_Aim_. Rewrite the listing from its start through the line containing "coord(953,15)", replacing "References" with "Documents" and leaving everything else unchanged.

## Start Dataset extract

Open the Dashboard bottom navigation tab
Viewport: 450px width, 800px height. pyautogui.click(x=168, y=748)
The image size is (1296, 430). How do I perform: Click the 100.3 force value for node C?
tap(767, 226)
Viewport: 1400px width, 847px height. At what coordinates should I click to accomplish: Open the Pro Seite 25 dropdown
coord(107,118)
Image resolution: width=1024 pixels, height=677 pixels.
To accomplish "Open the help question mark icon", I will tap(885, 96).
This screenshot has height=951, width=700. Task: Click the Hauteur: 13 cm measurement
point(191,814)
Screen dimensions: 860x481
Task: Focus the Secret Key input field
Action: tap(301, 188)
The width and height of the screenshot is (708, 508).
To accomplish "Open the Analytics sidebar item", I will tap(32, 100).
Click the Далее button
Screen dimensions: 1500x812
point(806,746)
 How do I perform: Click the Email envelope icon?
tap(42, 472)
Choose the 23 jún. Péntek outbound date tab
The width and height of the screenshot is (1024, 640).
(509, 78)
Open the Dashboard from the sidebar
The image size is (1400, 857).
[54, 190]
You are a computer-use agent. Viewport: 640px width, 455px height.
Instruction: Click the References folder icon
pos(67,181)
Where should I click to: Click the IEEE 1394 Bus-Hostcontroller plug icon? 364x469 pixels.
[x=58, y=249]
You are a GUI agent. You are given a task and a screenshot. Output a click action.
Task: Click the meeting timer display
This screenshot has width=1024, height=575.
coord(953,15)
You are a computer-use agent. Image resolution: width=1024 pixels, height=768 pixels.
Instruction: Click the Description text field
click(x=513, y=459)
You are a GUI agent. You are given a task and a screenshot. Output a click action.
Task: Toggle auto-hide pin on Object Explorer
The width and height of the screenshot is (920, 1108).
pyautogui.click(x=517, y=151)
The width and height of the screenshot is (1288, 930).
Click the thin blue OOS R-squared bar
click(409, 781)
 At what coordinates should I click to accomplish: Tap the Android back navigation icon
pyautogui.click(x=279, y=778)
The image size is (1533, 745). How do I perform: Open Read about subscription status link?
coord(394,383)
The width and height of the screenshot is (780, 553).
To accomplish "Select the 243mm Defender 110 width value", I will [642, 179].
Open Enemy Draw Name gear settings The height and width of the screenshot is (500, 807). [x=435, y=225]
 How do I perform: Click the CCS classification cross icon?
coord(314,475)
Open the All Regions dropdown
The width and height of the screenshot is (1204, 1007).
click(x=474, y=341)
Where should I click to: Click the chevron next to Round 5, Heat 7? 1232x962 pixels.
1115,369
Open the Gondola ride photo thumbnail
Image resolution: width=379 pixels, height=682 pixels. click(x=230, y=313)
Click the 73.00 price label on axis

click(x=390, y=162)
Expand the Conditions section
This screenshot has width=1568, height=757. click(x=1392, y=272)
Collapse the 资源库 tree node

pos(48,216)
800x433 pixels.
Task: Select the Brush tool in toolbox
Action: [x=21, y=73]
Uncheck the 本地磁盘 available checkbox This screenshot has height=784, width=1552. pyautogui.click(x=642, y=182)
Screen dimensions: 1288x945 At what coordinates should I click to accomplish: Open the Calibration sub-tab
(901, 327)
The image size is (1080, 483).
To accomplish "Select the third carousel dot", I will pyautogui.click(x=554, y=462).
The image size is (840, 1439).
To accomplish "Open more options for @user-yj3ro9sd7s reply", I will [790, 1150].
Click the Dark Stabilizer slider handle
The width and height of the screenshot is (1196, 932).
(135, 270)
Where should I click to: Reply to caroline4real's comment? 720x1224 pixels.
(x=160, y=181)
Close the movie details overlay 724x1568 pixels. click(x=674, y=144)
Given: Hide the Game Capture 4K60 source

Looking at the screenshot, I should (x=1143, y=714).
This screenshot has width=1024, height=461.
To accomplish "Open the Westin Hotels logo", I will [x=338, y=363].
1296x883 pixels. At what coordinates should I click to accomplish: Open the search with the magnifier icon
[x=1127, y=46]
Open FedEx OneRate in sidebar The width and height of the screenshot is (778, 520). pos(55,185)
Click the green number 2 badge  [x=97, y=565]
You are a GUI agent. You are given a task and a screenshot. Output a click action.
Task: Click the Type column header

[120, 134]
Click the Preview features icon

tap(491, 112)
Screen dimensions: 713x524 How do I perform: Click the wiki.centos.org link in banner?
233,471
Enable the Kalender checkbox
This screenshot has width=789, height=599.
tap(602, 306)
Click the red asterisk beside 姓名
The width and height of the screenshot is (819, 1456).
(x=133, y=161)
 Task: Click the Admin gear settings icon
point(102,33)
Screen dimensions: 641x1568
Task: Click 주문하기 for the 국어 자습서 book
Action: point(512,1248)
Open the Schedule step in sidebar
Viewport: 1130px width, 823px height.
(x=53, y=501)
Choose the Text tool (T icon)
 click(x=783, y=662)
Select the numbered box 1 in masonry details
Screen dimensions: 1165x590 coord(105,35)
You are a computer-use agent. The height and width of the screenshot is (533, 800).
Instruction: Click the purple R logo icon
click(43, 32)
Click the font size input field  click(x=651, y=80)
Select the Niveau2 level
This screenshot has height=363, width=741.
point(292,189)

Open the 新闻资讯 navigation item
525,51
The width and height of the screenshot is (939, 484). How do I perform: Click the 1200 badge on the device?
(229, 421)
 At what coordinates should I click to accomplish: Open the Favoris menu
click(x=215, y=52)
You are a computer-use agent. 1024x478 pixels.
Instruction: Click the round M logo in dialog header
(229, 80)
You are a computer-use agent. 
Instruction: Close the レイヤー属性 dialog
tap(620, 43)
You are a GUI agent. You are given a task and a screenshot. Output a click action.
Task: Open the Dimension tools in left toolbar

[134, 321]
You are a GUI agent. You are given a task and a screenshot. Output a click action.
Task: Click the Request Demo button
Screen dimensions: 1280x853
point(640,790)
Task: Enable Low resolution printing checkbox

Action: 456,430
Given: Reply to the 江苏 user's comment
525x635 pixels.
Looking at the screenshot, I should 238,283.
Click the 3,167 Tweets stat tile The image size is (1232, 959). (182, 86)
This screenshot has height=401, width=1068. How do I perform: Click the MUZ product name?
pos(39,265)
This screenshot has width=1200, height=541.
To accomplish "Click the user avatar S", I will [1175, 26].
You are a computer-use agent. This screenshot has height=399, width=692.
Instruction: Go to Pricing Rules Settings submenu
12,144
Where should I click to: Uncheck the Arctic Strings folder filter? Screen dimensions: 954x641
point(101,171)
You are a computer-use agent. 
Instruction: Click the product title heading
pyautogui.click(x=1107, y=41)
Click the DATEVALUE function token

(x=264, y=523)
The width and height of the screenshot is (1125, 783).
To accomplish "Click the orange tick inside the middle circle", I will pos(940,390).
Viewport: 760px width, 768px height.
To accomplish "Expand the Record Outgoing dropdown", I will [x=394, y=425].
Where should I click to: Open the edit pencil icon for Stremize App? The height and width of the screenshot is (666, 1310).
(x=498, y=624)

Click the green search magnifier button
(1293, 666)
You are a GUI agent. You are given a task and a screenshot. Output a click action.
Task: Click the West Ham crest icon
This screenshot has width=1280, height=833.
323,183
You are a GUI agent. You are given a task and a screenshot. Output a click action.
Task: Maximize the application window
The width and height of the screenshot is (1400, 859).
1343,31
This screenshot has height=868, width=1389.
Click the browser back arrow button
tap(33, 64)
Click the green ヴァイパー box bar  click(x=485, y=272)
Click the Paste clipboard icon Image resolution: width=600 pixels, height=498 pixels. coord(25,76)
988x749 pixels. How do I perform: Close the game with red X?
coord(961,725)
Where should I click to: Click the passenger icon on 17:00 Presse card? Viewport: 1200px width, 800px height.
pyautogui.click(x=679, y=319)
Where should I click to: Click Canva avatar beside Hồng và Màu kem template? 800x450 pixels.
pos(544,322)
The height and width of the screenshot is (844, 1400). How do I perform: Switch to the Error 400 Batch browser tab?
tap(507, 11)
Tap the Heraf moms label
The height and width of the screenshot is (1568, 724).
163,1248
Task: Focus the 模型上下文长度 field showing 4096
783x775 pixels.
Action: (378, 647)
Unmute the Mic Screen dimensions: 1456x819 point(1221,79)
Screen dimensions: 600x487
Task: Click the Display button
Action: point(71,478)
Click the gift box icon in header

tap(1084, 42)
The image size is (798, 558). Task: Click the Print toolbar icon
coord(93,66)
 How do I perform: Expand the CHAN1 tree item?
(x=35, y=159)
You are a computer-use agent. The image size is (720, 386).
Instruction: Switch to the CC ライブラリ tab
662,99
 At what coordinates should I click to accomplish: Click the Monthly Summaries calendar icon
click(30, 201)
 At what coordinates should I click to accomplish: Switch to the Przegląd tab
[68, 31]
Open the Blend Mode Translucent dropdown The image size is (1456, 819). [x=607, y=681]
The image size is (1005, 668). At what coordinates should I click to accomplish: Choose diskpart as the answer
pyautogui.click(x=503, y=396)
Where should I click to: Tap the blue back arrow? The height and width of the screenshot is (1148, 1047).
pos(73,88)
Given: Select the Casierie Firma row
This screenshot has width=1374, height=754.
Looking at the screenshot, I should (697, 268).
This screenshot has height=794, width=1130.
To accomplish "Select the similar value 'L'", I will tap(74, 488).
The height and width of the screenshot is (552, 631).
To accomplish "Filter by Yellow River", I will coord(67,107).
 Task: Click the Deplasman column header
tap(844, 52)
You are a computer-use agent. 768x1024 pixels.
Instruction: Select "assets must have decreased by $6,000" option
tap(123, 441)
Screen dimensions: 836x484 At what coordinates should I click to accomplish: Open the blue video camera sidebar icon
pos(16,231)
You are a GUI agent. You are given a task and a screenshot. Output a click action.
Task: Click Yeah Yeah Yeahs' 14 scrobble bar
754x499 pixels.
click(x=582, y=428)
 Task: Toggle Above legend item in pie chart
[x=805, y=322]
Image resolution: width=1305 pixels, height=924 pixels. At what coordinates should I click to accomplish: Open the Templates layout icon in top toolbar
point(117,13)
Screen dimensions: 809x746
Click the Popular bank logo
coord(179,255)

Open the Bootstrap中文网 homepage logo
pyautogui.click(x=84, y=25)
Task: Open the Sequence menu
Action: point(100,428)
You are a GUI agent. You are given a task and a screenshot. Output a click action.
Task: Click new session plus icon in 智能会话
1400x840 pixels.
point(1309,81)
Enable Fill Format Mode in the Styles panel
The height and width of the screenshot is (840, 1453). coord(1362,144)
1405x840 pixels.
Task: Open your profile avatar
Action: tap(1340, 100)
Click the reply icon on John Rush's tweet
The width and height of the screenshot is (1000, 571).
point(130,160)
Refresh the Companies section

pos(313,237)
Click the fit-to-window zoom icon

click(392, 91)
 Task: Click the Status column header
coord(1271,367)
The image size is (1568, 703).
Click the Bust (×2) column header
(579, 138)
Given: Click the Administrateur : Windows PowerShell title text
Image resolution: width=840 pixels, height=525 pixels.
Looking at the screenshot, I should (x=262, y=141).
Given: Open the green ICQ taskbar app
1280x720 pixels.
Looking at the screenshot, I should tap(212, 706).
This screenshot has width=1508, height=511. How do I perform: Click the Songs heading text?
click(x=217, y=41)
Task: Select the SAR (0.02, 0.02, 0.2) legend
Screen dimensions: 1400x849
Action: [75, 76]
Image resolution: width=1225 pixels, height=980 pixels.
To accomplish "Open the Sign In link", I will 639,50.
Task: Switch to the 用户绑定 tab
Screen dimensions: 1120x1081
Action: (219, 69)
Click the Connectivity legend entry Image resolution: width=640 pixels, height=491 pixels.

## End Dataset extract

_Correct answer_.
Open the Dashboard bottom navigation tab
Viewport: 450px width, 800px height. pyautogui.click(x=168, y=748)
The image size is (1296, 430). How do I perform: Click the 100.3 force value for node C?
tap(767, 226)
Viewport: 1400px width, 847px height. At what coordinates should I click to accomplish: Open the Pro Seite 25 dropdown
coord(107,118)
Image resolution: width=1024 pixels, height=677 pixels.
To accomplish "Open the help question mark icon", I will tap(885, 96).
This screenshot has height=951, width=700. Task: Click the Hauteur: 13 cm measurement
point(191,814)
Screen dimensions: 860x481
Task: Focus the Secret Key input field
Action: tap(301, 188)
The width and height of the screenshot is (708, 508).
To accomplish "Open the Analytics sidebar item", I will tap(32, 100).
Click the Далее button
Screen dimensions: 1500x812
point(806,746)
 How do I perform: Click the Email envelope icon?
tap(42, 472)
Choose the 23 jún. Péntek outbound date tab
The width and height of the screenshot is (1024, 640).
(509, 78)
Open the Dashboard from the sidebar
The image size is (1400, 857).
[54, 190]
You are a computer-use agent. Viewport: 640px width, 455px height.
Instruction: Click the Documents folder icon
pos(67,181)
Where should I click to: Click the IEEE 1394 Bus-Hostcontroller plug icon? 364x469 pixels.
[x=58, y=249]
You are a GUI agent. You are given a task and a screenshot. Output a click action.
Task: Click the meeting timer display
This screenshot has width=1024, height=575.
coord(953,15)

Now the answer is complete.